=== Begin Enclosure ===

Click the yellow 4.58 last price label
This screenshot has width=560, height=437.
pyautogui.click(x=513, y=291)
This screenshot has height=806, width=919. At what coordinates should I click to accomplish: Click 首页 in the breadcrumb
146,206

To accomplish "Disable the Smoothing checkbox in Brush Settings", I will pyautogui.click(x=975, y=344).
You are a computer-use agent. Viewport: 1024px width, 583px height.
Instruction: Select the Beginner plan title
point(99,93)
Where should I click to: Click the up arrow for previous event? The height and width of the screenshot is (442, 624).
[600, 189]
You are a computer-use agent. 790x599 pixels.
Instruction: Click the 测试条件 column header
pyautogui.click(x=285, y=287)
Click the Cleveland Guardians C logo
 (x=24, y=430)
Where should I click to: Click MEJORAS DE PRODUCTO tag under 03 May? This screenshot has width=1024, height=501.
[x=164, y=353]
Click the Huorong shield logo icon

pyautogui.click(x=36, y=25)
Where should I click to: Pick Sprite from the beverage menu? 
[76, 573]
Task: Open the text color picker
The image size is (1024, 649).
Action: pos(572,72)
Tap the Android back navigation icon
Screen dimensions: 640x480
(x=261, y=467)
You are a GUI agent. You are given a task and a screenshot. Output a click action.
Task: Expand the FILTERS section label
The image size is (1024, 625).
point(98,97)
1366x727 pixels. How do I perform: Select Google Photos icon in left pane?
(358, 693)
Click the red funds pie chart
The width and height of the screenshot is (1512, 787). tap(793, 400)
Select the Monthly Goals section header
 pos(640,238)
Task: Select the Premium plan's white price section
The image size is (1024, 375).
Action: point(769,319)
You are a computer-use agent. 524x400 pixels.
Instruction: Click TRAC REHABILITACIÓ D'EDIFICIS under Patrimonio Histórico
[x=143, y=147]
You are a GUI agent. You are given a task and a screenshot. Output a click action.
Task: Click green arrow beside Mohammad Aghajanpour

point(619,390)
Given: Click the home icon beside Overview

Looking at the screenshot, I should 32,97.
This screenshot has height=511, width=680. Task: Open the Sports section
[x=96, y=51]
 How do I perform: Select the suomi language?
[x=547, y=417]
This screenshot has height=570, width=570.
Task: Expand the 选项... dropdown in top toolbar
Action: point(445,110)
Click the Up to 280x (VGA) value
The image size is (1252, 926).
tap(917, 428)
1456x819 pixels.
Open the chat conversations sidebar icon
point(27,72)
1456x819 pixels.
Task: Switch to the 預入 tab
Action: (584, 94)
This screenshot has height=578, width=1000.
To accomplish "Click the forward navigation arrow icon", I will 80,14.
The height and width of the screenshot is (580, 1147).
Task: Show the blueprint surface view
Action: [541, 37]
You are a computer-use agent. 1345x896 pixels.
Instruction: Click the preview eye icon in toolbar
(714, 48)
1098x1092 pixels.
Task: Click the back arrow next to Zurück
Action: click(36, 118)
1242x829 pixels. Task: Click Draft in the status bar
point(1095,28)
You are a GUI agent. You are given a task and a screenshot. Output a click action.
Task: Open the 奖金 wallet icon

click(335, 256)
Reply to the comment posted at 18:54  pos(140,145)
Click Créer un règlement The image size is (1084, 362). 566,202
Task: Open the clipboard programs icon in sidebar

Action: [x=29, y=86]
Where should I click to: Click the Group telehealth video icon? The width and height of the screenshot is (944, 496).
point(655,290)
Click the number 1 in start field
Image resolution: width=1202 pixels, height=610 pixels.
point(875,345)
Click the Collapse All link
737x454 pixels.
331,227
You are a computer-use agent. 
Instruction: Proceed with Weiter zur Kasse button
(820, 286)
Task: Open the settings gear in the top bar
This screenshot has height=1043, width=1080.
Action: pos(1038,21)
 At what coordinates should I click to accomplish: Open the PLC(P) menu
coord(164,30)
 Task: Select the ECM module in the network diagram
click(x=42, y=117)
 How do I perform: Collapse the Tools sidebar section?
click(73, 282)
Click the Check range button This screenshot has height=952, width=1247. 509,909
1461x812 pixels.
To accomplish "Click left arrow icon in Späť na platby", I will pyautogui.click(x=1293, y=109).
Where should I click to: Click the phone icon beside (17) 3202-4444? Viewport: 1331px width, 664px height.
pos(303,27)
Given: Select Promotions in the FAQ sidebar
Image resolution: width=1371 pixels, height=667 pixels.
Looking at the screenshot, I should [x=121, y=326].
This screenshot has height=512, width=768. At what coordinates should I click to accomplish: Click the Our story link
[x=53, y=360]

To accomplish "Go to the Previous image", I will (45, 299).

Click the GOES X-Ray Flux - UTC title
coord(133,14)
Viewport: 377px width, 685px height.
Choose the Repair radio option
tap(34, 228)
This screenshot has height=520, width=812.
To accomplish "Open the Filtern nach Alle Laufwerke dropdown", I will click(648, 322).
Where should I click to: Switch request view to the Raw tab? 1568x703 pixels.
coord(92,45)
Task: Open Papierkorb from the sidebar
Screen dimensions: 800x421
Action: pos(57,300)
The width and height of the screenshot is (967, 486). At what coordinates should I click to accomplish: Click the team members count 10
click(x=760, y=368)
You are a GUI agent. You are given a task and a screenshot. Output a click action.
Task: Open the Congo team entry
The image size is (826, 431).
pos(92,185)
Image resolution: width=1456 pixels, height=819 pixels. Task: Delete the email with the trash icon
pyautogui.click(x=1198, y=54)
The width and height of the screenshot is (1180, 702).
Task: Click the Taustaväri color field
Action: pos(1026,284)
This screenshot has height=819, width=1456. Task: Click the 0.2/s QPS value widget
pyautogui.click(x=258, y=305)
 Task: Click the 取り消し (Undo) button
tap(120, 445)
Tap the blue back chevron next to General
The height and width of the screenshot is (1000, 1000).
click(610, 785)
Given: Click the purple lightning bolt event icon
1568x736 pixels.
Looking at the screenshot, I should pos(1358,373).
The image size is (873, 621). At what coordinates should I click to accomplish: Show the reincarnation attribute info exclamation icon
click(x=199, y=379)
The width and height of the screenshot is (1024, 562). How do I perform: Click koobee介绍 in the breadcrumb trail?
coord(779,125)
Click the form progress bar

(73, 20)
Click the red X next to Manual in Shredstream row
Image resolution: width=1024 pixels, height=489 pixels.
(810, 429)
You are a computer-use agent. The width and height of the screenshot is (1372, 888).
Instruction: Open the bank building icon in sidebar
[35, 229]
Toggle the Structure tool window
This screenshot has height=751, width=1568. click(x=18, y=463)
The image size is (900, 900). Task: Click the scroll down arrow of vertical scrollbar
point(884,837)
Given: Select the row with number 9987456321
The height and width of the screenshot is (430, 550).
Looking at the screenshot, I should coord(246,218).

=== End Enclosure ===

**Assigned task**
Find the line that contains "Click the form progress bar". Write out that line and every line after it through the end of the data, exactly, and nothing else.

**Task solution**
Click the form progress bar

(73, 20)
Click the red X next to Manual in Shredstream row
Image resolution: width=1024 pixels, height=489 pixels.
(810, 429)
You are a computer-use agent. The width and height of the screenshot is (1372, 888).
Instruction: Open the bank building icon in sidebar
[35, 229]
Toggle the Structure tool window
This screenshot has height=751, width=1568. click(x=18, y=463)
The image size is (900, 900). Task: Click the scroll down arrow of vertical scrollbar
point(884,837)
Given: Select the row with number 9987456321
The height and width of the screenshot is (430, 550).
Looking at the screenshot, I should coord(246,218).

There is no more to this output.